__EXERCISE GOAL__:
The whole listing that follows should be printed again, unchanged.

__EXERCISE INPUT__:
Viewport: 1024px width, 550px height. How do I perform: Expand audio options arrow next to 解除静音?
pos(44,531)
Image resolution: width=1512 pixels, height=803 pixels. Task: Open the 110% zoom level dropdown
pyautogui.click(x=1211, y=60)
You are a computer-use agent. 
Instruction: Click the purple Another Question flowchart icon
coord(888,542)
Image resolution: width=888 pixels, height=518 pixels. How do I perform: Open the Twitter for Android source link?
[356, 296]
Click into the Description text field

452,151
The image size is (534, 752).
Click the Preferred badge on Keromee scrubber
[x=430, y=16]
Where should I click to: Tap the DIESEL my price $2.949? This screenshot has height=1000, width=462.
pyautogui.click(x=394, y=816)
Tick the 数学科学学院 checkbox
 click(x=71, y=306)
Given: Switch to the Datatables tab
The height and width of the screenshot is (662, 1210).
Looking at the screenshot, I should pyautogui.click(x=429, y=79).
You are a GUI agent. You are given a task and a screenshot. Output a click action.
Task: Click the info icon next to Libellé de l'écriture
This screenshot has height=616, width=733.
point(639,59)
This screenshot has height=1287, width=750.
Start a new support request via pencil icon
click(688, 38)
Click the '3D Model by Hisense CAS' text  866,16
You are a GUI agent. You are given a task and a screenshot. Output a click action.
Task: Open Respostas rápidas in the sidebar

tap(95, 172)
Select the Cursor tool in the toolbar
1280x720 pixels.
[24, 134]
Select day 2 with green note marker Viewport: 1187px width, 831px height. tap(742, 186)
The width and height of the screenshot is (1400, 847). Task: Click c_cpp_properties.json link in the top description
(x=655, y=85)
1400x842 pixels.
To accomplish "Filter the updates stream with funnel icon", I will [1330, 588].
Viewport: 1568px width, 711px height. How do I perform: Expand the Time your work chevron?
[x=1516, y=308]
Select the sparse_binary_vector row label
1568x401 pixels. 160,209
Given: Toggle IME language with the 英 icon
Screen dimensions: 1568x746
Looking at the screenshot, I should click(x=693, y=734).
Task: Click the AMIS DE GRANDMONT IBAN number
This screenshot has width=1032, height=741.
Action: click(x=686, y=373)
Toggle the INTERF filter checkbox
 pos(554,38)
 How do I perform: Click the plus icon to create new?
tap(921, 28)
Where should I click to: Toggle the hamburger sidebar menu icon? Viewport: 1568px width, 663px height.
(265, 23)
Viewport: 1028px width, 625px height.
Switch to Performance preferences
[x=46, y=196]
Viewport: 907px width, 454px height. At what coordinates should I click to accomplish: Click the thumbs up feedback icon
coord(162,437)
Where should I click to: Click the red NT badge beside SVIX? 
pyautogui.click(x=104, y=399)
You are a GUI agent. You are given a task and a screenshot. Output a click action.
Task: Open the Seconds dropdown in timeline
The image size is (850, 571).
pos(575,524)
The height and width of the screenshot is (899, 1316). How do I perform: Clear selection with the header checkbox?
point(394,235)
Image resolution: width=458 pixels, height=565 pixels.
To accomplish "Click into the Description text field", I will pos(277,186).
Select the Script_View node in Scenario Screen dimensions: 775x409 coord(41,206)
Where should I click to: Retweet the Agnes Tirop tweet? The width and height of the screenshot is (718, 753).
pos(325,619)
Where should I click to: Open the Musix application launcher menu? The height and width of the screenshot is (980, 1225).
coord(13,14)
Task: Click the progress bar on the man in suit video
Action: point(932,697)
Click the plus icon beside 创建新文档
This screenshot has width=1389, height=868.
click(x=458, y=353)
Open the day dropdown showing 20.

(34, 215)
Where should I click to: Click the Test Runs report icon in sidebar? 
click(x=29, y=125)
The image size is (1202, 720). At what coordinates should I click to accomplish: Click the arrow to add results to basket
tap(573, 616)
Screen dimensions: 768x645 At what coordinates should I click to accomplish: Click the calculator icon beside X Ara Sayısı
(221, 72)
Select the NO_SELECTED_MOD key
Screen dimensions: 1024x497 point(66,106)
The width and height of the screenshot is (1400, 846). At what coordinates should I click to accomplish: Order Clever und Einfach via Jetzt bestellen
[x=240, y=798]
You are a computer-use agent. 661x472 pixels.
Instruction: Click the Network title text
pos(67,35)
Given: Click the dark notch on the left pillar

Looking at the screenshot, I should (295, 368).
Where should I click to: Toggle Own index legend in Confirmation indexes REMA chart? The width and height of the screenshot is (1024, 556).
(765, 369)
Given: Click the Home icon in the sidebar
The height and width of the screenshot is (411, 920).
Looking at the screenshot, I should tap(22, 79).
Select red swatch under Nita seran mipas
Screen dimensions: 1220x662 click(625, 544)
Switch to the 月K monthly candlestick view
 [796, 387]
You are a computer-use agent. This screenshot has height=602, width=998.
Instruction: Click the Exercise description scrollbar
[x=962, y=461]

__ANSWER BOX__:
Viewport: 1024px width, 550px height. How do I perform: Expand audio options arrow next to 解除静音?
pos(44,531)
Image resolution: width=1512 pixels, height=803 pixels. Task: Open the 110% zoom level dropdown
pyautogui.click(x=1211, y=60)
You are a computer-use agent. 
Instruction: Click the purple Another Question flowchart icon
coord(888,542)
Image resolution: width=888 pixels, height=518 pixels. How do I perform: Open the Twitter for Android source link?
[356, 296]
Click into the Description text field

452,151
The image size is (534, 752).
Click the Preferred badge on Keromee scrubber
[x=430, y=16]
Where should I click to: Tap the DIESEL my price $2.949? This screenshot has height=1000, width=462.
pyautogui.click(x=394, y=816)
Tick the 数学科学学院 checkbox
 click(x=71, y=306)
Given: Switch to the Datatables tab
The height and width of the screenshot is (662, 1210).
Looking at the screenshot, I should pyautogui.click(x=429, y=79).
You are a GUI agent. You are given a task and a screenshot. Output a click action.
Task: Click the info icon next to Libellé de l'écriture
This screenshot has height=616, width=733.
point(639,59)
This screenshot has height=1287, width=750.
Start a new support request via pencil icon
click(688, 38)
Click the '3D Model by Hisense CAS' text  866,16
You are a GUI agent. You are given a task and a screenshot. Output a click action.
Task: Open Respostas rápidas in the sidebar

tap(95, 172)
Select the Cursor tool in the toolbar
1280x720 pixels.
[24, 134]
Select day 2 with green note marker Viewport: 1187px width, 831px height. tap(742, 186)
The width and height of the screenshot is (1400, 847). Task: Click c_cpp_properties.json link in the top description
(x=655, y=85)
1400x842 pixels.
To accomplish "Filter the updates stream with funnel icon", I will [1330, 588].
Viewport: 1568px width, 711px height. How do I perform: Expand the Time your work chevron?
[x=1516, y=308]
Select the sparse_binary_vector row label
1568x401 pixels. 160,209
Given: Toggle IME language with the 英 icon
Screen dimensions: 1568x746
Looking at the screenshot, I should click(x=693, y=734).
Task: Click the AMIS DE GRANDMONT IBAN number
This screenshot has width=1032, height=741.
Action: click(x=686, y=373)
Toggle the INTERF filter checkbox
 pos(554,38)
 How do I perform: Click the plus icon to create new?
tap(921, 28)
Where should I click to: Toggle the hamburger sidebar menu icon? Viewport: 1568px width, 663px height.
(265, 23)
Viewport: 1028px width, 625px height.
Switch to Performance preferences
[x=46, y=196]
Viewport: 907px width, 454px height. At what coordinates should I click to accomplish: Click the thumbs up feedback icon
coord(162,437)
Where should I click to: Click the red NT badge beside SVIX? 
pyautogui.click(x=104, y=399)
You are a GUI agent. You are given a task and a screenshot. Output a click action.
Task: Open the Seconds dropdown in timeline
The image size is (850, 571).
pos(575,524)
The height and width of the screenshot is (899, 1316). How do I perform: Clear selection with the header checkbox?
point(394,235)
Image resolution: width=458 pixels, height=565 pixels.
To accomplish "Click into the Description text field", I will pos(277,186).
Select the Script_View node in Scenario Screen dimensions: 775x409 coord(41,206)
Where should I click to: Retweet the Agnes Tirop tweet? The width and height of the screenshot is (718, 753).
pos(325,619)
Where should I click to: Open the Musix application launcher menu? The height and width of the screenshot is (980, 1225).
coord(13,14)
Task: Click the progress bar on the man in suit video
Action: point(932,697)
Click the plus icon beside 创建新文档
This screenshot has width=1389, height=868.
click(x=458, y=353)
Open the day dropdown showing 20.

(34, 215)
Where should I click to: Click the Test Runs report icon in sidebar? 
click(x=29, y=125)
The image size is (1202, 720). At what coordinates should I click to accomplish: Click the arrow to add results to basket
tap(573, 616)
Screen dimensions: 768x645 At what coordinates should I click to accomplish: Click the calculator icon beside X Ara Sayısı
(221, 72)
Select the NO_SELECTED_MOD key
Screen dimensions: 1024x497 point(66,106)
The width and height of the screenshot is (1400, 846). At what coordinates should I click to accomplish: Order Clever und Einfach via Jetzt bestellen
[x=240, y=798]
You are a computer-use agent. 661x472 pixels.
Instruction: Click the Network title text
pos(67,35)
Given: Click the dark notch on the left pillar

Looking at the screenshot, I should (295, 368).
Where should I click to: Toggle Own index legend in Confirmation indexes REMA chart? The width and height of the screenshot is (1024, 556).
(765, 369)
Given: Click the Home icon in the sidebar
The height and width of the screenshot is (411, 920).
Looking at the screenshot, I should tap(22, 79).
Select red swatch under Nita seran mipas
Screen dimensions: 1220x662 click(625, 544)
Switch to the 月K monthly candlestick view
 [796, 387]
You are a computer-use agent. This screenshot has height=602, width=998.
Instruction: Click the Exercise description scrollbar
[x=962, y=461]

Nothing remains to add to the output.